Exercise prompt
Examine each line of the data, and copy the ones containing "This".

Dataset content
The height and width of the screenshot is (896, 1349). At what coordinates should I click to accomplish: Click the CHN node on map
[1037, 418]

---

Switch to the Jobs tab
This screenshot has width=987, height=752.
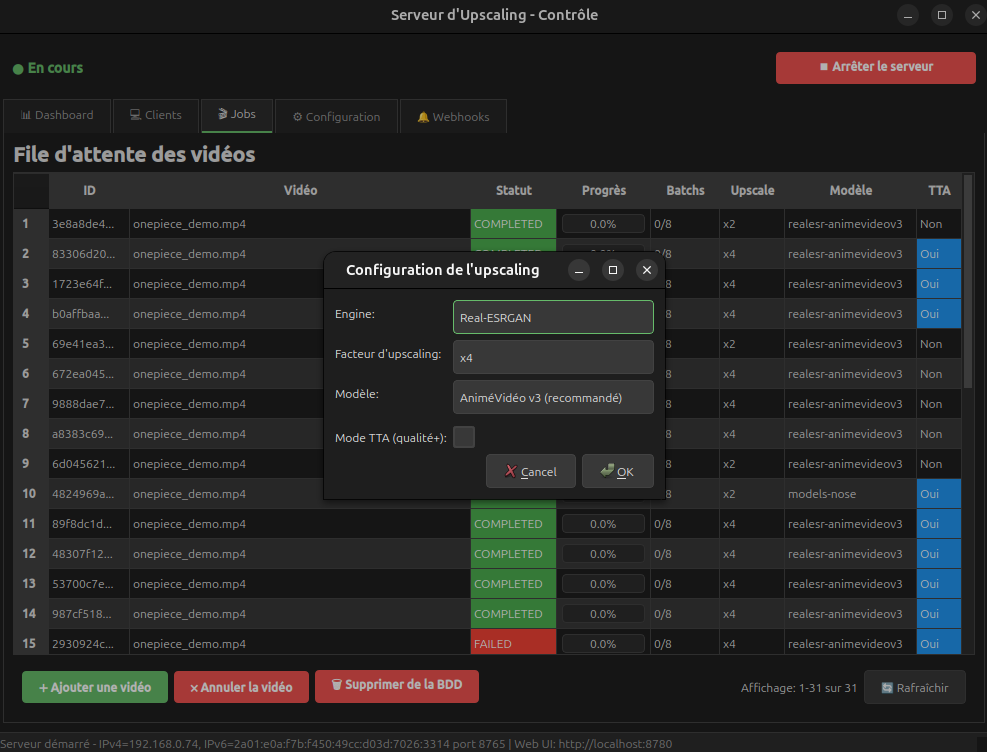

--

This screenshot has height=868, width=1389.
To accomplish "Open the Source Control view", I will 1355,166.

Answer to the problem
This screenshot has width=987, height=752.
This screenshot has height=868, width=1389.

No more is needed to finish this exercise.